Start of Excerpted records

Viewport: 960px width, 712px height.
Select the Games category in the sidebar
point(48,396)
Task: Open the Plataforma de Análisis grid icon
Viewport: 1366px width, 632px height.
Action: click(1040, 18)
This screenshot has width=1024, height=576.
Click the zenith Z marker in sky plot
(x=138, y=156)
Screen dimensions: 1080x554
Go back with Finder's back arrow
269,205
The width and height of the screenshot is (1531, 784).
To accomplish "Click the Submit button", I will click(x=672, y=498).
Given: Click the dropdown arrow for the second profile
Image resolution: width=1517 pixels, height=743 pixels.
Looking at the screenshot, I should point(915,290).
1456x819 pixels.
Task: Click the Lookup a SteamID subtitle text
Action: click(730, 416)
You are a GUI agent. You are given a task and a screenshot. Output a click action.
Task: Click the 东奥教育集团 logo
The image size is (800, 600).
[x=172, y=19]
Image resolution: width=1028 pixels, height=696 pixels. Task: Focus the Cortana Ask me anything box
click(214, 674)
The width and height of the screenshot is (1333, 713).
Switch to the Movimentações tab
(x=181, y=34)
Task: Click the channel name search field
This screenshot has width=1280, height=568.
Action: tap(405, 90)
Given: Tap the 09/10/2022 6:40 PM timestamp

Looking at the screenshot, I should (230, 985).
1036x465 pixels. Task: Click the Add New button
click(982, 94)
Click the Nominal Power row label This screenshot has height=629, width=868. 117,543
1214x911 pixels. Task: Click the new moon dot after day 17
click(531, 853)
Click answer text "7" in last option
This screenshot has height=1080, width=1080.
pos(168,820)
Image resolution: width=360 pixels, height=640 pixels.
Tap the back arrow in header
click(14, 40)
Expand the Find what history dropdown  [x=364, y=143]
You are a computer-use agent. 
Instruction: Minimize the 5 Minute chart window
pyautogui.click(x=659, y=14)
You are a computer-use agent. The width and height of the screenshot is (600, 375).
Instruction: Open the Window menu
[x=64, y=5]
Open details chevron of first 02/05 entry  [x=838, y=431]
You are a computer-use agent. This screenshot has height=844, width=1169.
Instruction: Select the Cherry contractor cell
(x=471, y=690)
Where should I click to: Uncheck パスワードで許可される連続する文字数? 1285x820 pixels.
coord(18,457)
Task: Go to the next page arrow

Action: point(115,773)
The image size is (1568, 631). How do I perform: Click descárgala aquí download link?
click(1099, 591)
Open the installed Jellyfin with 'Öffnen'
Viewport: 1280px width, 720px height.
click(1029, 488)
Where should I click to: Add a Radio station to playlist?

End of Excerpted records

### Exercise details
Take the line above containing "Click the zenith Z marker in sky plot", the line containing "Given: Click the", and all lines in between, and copy them exactly without anything else.

### Response
Click the zenith Z marker in sky plot
(x=138, y=156)
Screen dimensions: 1080x554
Go back with Finder's back arrow
269,205
The width and height of the screenshot is (1531, 784).
To accomplish "Click the Submit button", I will click(x=672, y=498).
Given: Click the dropdown arrow for the second profile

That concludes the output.